Is Dry January a good idea?
“While challenges like Dry January can be successful for many, they often don’t address the why behind our problematic alcohol use — nor do they actually teach us helpful ways to moderate our intake in the future,” Dr. Volpicelli told me. “Working together with a therapist can help uncover reasons for excessive drinking and teach skills to help cope with stress in healthier ways.”
In addition to therapy, Dr. Volpicelli recommends trying a “Damp January” — basically, moderating your drinking rather than stopping completely — if teetotaling for an entire month feels too overwhelming. (Of course, at this point I’m looking at a “Damp March” or perhaps even April … ) “Shorter periods of abstinence can be helpful to understand how alcohol is affecting you,” he said, adding, “Many people make the mistake of thinking that it has to be all or nothing, which simply isn’t true.”
Moderation, rather than abstinence, sounds good to me. But are there benefits to doing a month-long sobriety challenge? “Challenges like Dry January can often offer time and space to reflect on your personal habits,” said Dr. Volpicelli. “For example, if you drink on just one day a week, but on that day, you have six drinks, you may find yourself experiencing ‘hangxiety,’ or anxiety following a night of drinking. Cutting out these binge drinking days (four or more drinks for women) can help identify whether alcohol could be causing some of those negative thoughts and feelings.”
Is my drinking a problem?
Dr. Volpicelli did advise me that my habit of drinking quickly and always ordering another drink could be cause for concern. “Research shows that people who find they have trouble controlling their drinking or have increased energy after a couple of drinks are at risk for problematic drinking,” he warned. “If you find that when you begin drinking, your desire to drink increases, you are at risk for alcohol addiction.” He recommended being more mindful about my drinking, starting with keeping track of what days I drink, and how much.

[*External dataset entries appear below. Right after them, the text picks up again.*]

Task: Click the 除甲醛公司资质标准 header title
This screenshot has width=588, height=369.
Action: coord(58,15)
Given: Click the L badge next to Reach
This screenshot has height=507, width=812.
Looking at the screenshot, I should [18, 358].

He also said I’m not alone — something I knew, but which is still reassuring to hear. “Studies have shown that more and more people have been turning to alcohol to cope with stress and anxiety during the pandemic,” Dr. Volpicelli said. And, even though it’s already March, he said it’s not too late to give Dry January a shot.

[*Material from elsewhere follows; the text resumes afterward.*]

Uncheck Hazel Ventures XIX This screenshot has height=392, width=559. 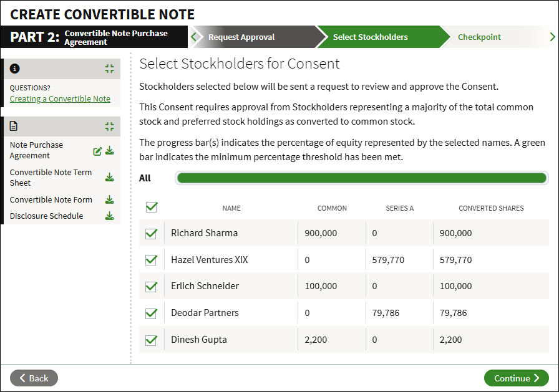pyautogui.click(x=151, y=260)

“You can still reap the benefits of a Dry (or Damp) January, including gaining insights into poor drinking habits, cutting down alcohol intake slowly over time, and recognizing anxious feelings associated with drinking, whether you start on January first or January 10th,” he said. (Or, um, March 14th?)
The bottom line? “An [abstinence] challenge is a valuable way to assess your relationship with alcohol,” said Dr. Volpicelli. “What you learn this month may motivate you to do something about your drinking.”
I’ll raise my glass (of seltzer with lime) to that!